Il existe plusieurs raisons pour lesquelles le remboursement direct n’a pas été accepté par plus d’employeurs. Il s’agissait tout d’abord d’un concept avant-gardiste, et les fonds manquaient pour bien le promouvoir. Les compagnies d’assurance ou tout autre tiers administrateur n’avaient et n’ont encore aucune incitation à promouvoir le remboursement direct puisqu’il élimine le besoin de recourir à une agence externe. Le risque que présente l’auto-financement a certainement découragé beaucoup de petites entreprises à participer. Bien que bon nombre de clients potentiels aimaient la simplicité et la clarté du concept, ils se sont rebiffés à l’idée de s’occuper de leur propre administration. Ils s’inquiétaient également de leur capacité à surveiller l’utilisation du régime et à identifier les abus puisque l’absence de formulaires de demande d’indemnisation signifiait aussi l’absence de données. Malgré ces inconvénients, beaucoup d’employeurs au Canada et aux États-Unis ont trouvé que le remboursement direct est une manière précieuse et gratifiante d’offrir des prestations dentaires à leurs employés. Bien plus de candidats à ce régime de cotisations déterminées ont manqué le coche à cause des inconvénients cités plus haut. Qu’advient-il donc des cotisations déterminées pour ce qui est d’offrir une solution au problème grandissant du marché des prestations dentaires?

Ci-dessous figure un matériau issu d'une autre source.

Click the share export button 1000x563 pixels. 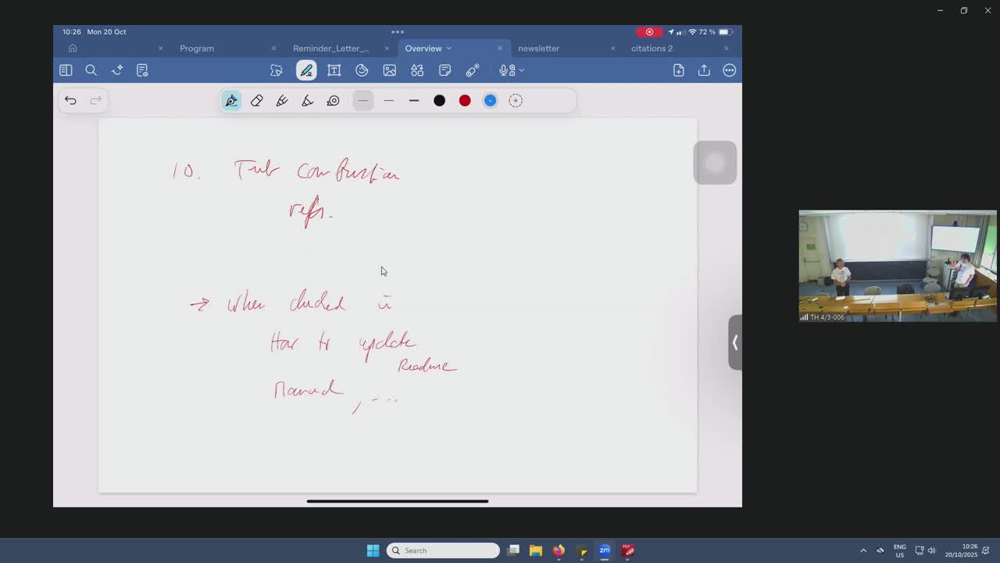click(704, 70)
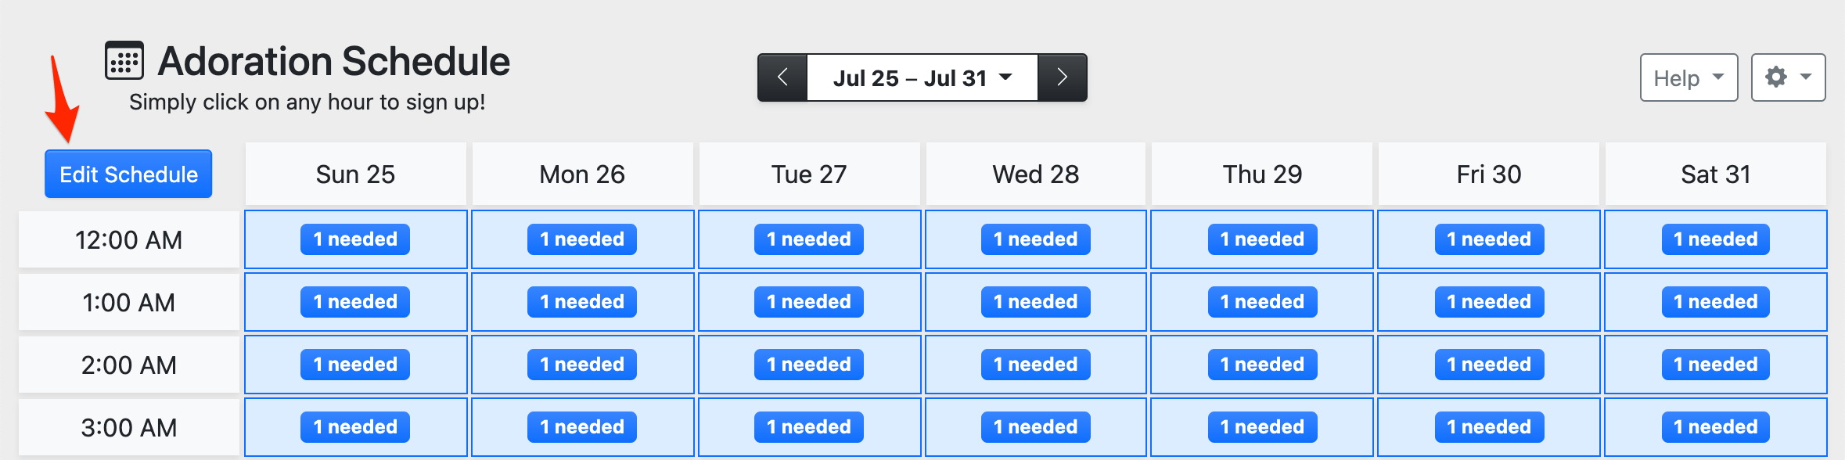The image size is (1845, 460).
Task: Choose the Tuesday 2:00 AM needed badge
Action: tap(808, 365)
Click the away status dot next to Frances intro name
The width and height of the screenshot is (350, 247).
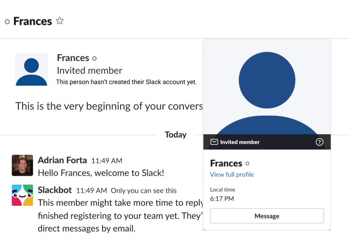tap(94, 58)
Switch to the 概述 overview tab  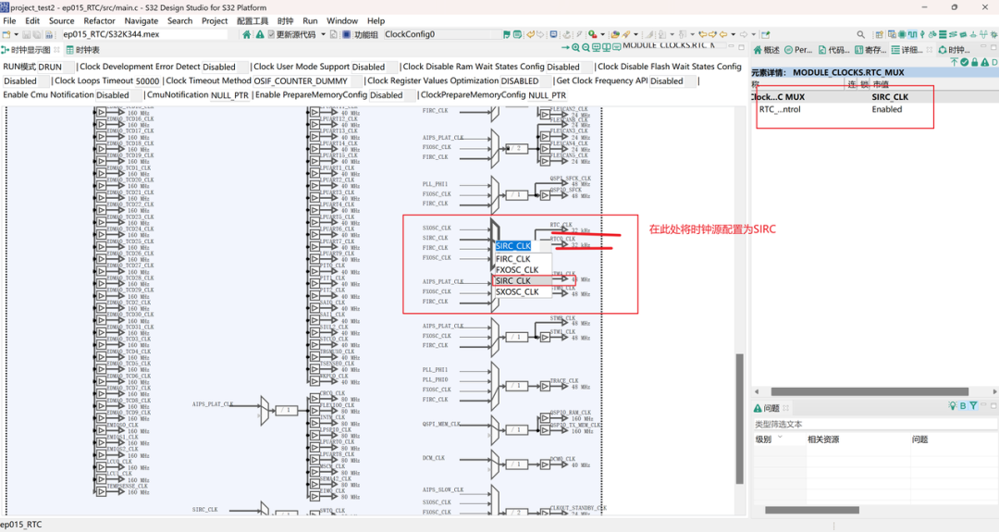768,50
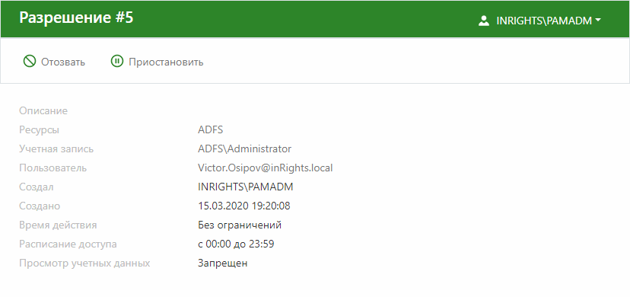Click the creation date 15.03.2020 19:20:08
The height and width of the screenshot is (297, 630).
244,206
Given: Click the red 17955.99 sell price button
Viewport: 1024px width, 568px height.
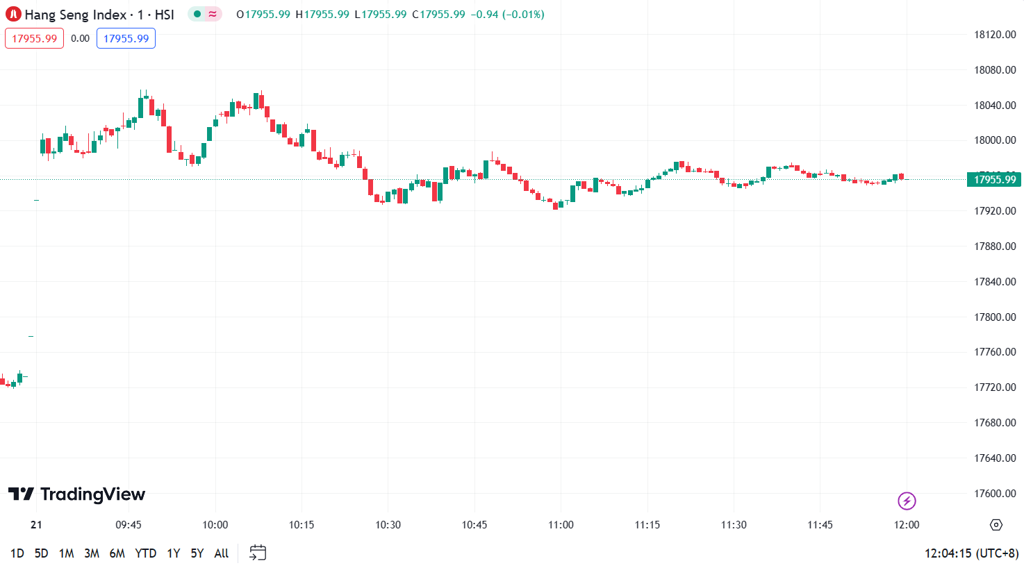Looking at the screenshot, I should coord(34,38).
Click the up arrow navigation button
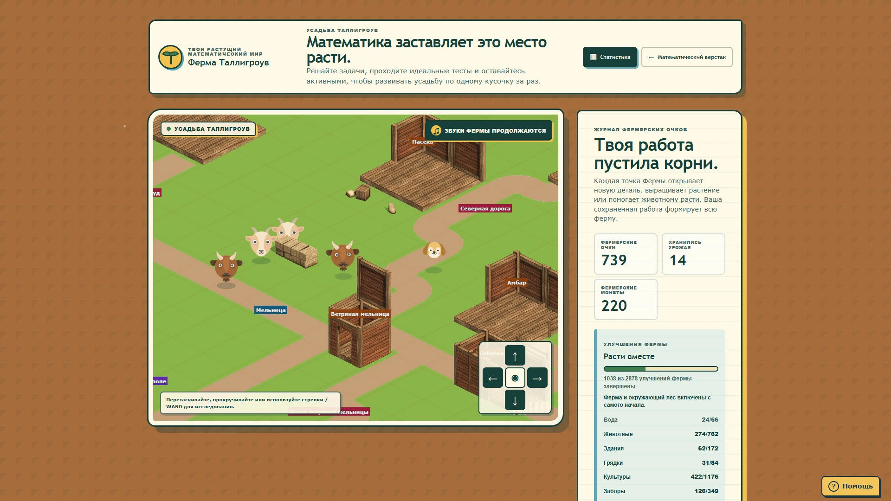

Les cotisations déterminées sont allées au-delà du remboursement direct. On offre maintenant une solution au nombre croissant de propriétaires de petites entreprises indépendantes et à leurs employés qui cherchent flexibilité et valeur. Le budget fédéral de 1998 permet désormais aux propriétaires de profiter d’un traitement fiscal favorable, auparavant réservé aux entreprises constituées en société. Bien que les compagnies d’assurance restent à la traîne, il y a des sociétés qui offrent des régimes dentaires à cotisations déterminées selon le concept du remboursement direct. L’Alberta et les quatre provinces de l’Atlantique ont ce qu’elles croient être une solution sensée. Il s’agit de Quikcard. Les régimes de soins dentaires Quikcard existent en Alberta depuis 1989 et dans l’Atlantique canadien depuis 1998. Les sceptiques et les opposants diraient que les cotisations déterminées sont de la folie pure et que tout employeur suffisamment insensé pour s’aventurer dans ce type de régime verra se produire un taux d’utilisation incontrôlable et monter en flèche les coûts. La dentisterie organisée n’a jamais pu réfuter cet argument avec des preuves solides. Le remboursement direct n’a jamais fait l’objet d’une étude statistique. Pourtant, il existe aujourd’hui sur le marché des régimes de soins dentaires à cotisations déterminées qui peuvent valider les propos de la dentisterie organisée, à savoir qu’il existe une meilleure façon d’offrir des prestations dentaires à la fois efficaces et abordables.


Le Dr Dugal est président du conseil de la Société des services dentaires de l’Alberta, qui commercialise les régimes de soins dentaires Quikcard en Alberta.

Les vues exprimées sont celles de l’auteur et ne reflètent pas nécessairement les opinions et les politiques officielles de l’Association dentaire canadienne.